[ 
https://issues.apache.org/jira/browse/PHOENIX-976?page=com.atlassian.jira.plugin.system.issuetabpanels:comment-tabpanel&focusedCommentId=13994881#comment-13994881
 ] 

Gabriel Reid commented on PHOENIX-976:
--------------------------------------

The files created by the batch load process are created by the user that you 
run the batch load process as, but HBase needs to move the created HFiles, 
meaning that the hbase user needs to have write access on the directories where 
the HFiles are created.

There are a few ways that I can think of that should work to get around this:
* Run the bulk load tool as the hbase user
* Supply a custom umask configuration parameter when running the bulk load tool 
so that the created directory will be writable by the hbase user. You can do 
this by including -Ddfs.umaskmode=000 in the parameters you supply to the tool, 
as in {code}hadoop jar phoenix-4.0.0-incubating-client.jar 
org.apache.phoenix.mapreduce.CsvBulkLoadTool -Ddfs.umaskmode=000{code}
* Temporarily turn off permissions on HDFS entirely (not a good idea in 
general, but it will make it easier to experiment with this stuff)

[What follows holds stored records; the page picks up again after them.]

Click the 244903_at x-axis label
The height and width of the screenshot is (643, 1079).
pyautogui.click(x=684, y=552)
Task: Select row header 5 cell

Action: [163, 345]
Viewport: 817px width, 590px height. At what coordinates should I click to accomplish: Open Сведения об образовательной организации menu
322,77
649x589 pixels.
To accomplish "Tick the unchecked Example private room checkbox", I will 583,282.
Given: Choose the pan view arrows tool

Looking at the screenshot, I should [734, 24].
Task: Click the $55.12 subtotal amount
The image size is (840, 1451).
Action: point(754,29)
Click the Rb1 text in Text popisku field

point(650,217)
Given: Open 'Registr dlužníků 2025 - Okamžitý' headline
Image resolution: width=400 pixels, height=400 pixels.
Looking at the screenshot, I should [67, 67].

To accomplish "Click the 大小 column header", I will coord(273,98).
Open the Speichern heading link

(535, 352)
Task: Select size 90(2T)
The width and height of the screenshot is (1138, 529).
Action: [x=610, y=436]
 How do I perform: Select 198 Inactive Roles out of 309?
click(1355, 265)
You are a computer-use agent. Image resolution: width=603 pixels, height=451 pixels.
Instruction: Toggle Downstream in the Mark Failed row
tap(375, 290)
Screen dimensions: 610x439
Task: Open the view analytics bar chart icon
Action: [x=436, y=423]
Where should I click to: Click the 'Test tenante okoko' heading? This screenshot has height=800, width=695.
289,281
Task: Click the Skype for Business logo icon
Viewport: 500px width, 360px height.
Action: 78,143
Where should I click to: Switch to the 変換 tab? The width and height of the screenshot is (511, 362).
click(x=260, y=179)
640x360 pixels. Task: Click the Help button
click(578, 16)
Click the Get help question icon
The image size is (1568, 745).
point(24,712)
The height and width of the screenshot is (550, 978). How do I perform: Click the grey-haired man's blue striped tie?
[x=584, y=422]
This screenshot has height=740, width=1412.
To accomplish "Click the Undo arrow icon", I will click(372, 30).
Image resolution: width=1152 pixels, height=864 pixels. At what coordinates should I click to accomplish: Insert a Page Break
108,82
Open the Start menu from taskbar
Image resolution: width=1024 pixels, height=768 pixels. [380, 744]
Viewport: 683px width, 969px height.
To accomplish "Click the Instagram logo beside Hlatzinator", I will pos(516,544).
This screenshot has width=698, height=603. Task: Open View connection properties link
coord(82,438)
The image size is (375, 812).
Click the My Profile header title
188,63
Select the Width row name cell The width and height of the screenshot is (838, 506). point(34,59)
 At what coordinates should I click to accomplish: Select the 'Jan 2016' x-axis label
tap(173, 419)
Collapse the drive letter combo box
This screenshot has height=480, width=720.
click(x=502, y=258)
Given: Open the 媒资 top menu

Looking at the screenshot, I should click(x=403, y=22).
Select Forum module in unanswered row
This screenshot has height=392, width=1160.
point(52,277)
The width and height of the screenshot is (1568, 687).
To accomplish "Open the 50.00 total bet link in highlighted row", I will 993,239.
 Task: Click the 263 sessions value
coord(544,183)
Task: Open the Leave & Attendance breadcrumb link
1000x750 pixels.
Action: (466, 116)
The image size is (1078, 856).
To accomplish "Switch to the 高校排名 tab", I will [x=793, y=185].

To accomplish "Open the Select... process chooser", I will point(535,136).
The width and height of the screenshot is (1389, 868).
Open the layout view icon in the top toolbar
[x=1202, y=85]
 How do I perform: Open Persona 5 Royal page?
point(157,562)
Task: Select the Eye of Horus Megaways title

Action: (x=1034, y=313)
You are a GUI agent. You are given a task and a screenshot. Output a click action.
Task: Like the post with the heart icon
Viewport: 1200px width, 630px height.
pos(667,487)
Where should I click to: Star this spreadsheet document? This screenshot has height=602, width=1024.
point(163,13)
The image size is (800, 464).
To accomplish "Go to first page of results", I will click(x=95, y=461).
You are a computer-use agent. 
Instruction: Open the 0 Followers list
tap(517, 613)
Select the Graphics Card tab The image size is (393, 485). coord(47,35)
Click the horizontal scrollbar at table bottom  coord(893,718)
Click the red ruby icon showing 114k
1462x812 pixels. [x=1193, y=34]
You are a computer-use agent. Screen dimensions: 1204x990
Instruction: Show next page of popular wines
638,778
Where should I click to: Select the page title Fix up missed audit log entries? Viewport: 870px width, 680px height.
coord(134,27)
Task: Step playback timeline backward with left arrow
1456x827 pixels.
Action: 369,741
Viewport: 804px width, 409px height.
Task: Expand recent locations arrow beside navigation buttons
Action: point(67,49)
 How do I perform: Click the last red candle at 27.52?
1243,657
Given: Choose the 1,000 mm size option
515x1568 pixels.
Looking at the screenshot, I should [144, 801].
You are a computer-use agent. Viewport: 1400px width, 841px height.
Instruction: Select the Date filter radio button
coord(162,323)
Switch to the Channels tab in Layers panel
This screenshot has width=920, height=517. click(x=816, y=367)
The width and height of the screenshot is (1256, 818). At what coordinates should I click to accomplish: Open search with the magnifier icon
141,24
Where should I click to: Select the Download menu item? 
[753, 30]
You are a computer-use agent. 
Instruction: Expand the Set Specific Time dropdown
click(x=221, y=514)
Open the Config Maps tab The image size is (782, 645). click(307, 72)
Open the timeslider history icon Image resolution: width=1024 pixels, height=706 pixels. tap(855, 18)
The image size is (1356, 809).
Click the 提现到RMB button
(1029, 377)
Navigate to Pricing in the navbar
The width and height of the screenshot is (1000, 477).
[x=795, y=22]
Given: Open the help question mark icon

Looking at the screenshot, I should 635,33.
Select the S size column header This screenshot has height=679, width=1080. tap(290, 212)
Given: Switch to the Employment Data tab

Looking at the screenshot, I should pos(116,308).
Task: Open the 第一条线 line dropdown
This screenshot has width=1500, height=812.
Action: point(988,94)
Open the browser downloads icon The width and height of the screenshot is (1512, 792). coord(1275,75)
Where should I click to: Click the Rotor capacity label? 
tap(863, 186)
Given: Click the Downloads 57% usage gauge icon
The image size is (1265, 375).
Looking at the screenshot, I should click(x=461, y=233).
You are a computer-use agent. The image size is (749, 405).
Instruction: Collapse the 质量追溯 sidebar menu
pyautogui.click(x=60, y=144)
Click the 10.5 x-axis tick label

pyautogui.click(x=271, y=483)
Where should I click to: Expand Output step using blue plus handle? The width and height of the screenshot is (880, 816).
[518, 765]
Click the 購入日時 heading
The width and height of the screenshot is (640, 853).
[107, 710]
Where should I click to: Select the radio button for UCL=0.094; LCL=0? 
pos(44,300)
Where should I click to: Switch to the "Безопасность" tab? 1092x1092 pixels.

> bulk load issue with file permissions
> -------------------------------------
>
>                 Key: PHOENIX-976
>                 URL: https://issues.apache.org/jira/browse/PHOENIX-976
>             Project: Phoenix
>          Issue Type: Bug
>    Affects Versions: 3.0.0
>         Environment: CDH 4.8.0
>            Reporter: Cristian Armaselu
>
> Created and copied a file in hdfs in /tmp/phload/customers.dat
> /tmp/phload folder permission is 777
> Executed:
> hadoop --config /etc/hadoop/conf/ jar phoenix-3.0.0-incubating-client.jar 
> org.apache.phoenix.mapreduce.CsvBulkLoadTool -libjars antlr-runtime-3.4.jar 
> --table CUSTOMERS3 --input /tmp/phload/customers.dat --output /tmp/phload/tmp
> MR completes the task successfully
> In the client loading we can see:
> 14/05/11 13:39:32 INFO mapreduce.LoadIncrementalHFiles: Trying to load 
> hfile=hdfs://localhost.localdomain:8020/tmp/phload/tmp/default/0f281fbd70e6443e82c1a559441654e3
>  first=0-customer_id 0_0 last=9-customer_id 9_0
> Then nothing moves past that point.
> In hbase region server we can see:
> 2014-05-11 13:39:32,950 INFO org.apache.hadoop.hbase.regionserver.Store: 
> Validating hfile at 
> hdfs://localhost.localdomain:8020/tmp/phload/tmp/default/0f281fbd70e6443e82c1a559441654e3
>  for inclusion in store default region 
> CUSTOMERS3,,1399840091691.da914ff9abd642725ac5839b8787c0bb.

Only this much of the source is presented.